Task:
Where in the data below does the word "الإلكتروني" appear? Copy each line that holds it.

[Stored data entries]
*** Begin section ***

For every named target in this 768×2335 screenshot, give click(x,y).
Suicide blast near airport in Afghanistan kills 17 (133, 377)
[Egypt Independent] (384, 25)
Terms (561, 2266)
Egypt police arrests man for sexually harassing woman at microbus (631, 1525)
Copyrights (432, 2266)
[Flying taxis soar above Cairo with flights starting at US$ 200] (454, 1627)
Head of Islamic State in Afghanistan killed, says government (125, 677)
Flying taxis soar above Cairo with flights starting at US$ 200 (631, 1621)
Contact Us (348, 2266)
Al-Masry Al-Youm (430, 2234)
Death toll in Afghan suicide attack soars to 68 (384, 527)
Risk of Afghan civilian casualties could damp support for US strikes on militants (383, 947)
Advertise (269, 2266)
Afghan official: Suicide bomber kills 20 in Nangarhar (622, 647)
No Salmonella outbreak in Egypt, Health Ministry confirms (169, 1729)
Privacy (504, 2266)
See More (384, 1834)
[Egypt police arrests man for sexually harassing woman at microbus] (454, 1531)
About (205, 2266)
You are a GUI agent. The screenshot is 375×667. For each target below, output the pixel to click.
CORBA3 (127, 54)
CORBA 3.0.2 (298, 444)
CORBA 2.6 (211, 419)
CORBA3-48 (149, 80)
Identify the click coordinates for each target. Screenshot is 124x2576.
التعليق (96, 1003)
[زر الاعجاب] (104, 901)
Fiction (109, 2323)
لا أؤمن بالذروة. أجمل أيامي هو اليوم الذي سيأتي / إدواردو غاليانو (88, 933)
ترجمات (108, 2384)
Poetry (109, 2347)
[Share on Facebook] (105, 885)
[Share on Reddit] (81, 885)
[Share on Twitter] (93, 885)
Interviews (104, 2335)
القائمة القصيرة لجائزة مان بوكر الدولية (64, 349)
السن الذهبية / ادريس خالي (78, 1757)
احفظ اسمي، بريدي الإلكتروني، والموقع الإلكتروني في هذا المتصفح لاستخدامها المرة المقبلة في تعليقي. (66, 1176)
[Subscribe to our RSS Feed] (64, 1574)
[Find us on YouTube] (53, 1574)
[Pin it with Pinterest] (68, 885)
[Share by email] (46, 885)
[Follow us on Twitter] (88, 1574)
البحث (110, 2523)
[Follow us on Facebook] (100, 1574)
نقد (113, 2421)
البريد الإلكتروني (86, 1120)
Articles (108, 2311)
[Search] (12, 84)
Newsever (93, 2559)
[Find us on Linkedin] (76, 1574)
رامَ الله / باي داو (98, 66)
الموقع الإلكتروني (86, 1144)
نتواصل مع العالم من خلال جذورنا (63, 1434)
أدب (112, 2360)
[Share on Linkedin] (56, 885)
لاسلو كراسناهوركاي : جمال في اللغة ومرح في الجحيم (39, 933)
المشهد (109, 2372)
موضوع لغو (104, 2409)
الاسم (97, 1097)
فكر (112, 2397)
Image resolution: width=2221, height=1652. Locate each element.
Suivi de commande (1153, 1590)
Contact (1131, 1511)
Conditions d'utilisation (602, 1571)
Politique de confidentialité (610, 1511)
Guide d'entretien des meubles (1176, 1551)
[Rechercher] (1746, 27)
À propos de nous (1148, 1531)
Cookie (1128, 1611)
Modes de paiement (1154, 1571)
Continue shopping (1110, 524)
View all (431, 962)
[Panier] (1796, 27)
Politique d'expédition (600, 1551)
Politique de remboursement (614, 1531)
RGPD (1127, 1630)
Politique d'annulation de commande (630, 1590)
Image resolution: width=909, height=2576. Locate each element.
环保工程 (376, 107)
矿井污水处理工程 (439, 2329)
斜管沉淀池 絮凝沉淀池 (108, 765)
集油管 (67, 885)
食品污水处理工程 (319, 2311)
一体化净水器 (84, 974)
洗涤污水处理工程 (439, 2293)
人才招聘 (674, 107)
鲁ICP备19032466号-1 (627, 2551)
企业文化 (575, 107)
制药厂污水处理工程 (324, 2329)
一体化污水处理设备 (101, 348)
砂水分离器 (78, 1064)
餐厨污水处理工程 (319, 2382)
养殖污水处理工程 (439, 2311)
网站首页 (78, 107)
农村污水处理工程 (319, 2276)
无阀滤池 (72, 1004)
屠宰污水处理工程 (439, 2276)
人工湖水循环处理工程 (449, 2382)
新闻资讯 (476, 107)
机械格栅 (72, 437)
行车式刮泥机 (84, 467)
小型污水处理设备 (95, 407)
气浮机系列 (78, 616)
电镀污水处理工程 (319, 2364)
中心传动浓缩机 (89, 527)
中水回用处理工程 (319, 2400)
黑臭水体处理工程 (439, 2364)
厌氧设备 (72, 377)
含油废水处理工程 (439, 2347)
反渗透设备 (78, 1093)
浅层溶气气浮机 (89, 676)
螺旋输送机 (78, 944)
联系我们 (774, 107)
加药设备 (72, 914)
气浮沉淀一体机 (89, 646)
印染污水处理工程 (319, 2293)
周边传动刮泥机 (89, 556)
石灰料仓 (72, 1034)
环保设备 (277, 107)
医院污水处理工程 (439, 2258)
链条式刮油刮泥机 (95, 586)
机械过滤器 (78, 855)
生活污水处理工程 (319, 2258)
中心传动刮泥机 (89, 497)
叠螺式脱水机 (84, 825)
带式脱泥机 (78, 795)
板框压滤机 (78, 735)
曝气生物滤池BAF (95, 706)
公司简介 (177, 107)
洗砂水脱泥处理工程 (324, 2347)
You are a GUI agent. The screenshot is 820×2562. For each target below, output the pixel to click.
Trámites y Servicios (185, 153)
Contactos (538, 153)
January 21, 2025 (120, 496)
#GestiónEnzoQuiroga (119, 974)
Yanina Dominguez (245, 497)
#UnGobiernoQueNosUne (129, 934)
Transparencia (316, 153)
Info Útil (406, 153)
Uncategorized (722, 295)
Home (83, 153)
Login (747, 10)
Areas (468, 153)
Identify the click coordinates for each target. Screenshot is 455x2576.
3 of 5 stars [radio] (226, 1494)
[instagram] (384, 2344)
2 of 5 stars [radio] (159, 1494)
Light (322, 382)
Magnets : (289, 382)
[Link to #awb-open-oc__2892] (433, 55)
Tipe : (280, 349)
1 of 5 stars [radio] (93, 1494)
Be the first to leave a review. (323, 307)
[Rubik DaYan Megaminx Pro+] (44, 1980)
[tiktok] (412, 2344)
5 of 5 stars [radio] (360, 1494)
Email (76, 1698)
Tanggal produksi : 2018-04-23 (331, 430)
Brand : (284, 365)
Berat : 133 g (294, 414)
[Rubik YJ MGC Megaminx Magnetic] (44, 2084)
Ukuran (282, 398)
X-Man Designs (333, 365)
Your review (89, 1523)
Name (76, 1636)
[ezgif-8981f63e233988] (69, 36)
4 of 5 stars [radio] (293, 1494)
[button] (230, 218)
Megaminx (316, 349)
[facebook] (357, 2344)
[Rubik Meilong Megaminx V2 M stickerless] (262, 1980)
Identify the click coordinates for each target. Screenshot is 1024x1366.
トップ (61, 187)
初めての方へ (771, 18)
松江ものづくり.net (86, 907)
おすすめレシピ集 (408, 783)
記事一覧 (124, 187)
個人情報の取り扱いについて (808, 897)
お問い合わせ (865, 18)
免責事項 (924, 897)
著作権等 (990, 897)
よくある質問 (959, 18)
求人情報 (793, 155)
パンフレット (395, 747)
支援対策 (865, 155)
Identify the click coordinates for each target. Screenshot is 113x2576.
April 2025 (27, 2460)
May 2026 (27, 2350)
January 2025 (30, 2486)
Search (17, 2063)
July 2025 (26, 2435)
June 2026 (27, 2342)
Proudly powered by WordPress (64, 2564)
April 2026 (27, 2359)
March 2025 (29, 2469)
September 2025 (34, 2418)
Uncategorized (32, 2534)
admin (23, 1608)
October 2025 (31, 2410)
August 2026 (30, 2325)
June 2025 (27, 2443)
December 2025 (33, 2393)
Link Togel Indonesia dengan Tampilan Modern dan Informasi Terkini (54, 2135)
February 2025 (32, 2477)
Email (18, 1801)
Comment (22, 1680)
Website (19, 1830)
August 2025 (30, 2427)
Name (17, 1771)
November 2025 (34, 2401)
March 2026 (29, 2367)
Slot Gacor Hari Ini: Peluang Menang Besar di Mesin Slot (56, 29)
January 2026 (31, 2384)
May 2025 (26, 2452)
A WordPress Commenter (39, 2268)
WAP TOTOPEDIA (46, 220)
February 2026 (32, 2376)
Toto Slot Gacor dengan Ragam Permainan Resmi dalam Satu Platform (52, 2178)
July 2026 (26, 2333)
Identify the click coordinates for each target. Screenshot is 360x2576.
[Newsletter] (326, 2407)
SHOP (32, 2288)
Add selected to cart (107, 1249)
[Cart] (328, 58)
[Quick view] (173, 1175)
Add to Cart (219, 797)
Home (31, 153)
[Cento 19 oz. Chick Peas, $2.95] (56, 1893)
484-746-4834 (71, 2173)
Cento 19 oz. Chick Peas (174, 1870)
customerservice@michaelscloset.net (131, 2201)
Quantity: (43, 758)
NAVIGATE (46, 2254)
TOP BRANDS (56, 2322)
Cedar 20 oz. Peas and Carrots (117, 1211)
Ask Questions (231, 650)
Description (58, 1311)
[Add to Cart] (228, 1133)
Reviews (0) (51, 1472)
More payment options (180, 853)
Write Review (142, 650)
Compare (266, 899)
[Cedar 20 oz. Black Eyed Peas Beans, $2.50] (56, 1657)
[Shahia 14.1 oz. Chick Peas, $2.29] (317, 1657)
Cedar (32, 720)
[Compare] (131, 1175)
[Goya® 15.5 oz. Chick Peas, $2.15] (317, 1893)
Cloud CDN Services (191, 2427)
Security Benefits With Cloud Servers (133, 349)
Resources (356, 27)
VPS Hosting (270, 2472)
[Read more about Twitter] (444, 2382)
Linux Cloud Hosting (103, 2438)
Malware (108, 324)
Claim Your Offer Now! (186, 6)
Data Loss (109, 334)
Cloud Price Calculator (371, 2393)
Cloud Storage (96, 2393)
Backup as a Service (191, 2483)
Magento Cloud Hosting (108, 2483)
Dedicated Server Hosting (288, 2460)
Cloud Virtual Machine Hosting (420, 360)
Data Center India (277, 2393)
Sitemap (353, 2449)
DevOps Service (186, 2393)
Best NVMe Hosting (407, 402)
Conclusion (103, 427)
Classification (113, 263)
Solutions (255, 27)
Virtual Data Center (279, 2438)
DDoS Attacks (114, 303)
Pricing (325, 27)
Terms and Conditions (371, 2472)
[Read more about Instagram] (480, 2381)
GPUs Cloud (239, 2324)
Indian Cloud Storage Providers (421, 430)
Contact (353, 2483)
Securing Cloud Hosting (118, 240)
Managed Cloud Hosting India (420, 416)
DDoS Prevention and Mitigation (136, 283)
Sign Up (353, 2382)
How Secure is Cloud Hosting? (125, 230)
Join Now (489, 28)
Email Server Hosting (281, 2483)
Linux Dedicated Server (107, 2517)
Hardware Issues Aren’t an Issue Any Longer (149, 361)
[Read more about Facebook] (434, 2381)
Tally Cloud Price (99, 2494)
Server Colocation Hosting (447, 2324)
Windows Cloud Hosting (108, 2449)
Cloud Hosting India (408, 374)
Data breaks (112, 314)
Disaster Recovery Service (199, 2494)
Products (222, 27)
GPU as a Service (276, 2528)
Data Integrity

*** End section ***

Response:
احفظ اسمي، بريدي الإلكتروني، والموقع الإلكتروني في هذا المتصفح لاستخدامها المرة المقبلة في تعليقي. (66, 1176)
البريد الإلكتروني (86, 1120)
الموقع الإلكتروني (86, 1144)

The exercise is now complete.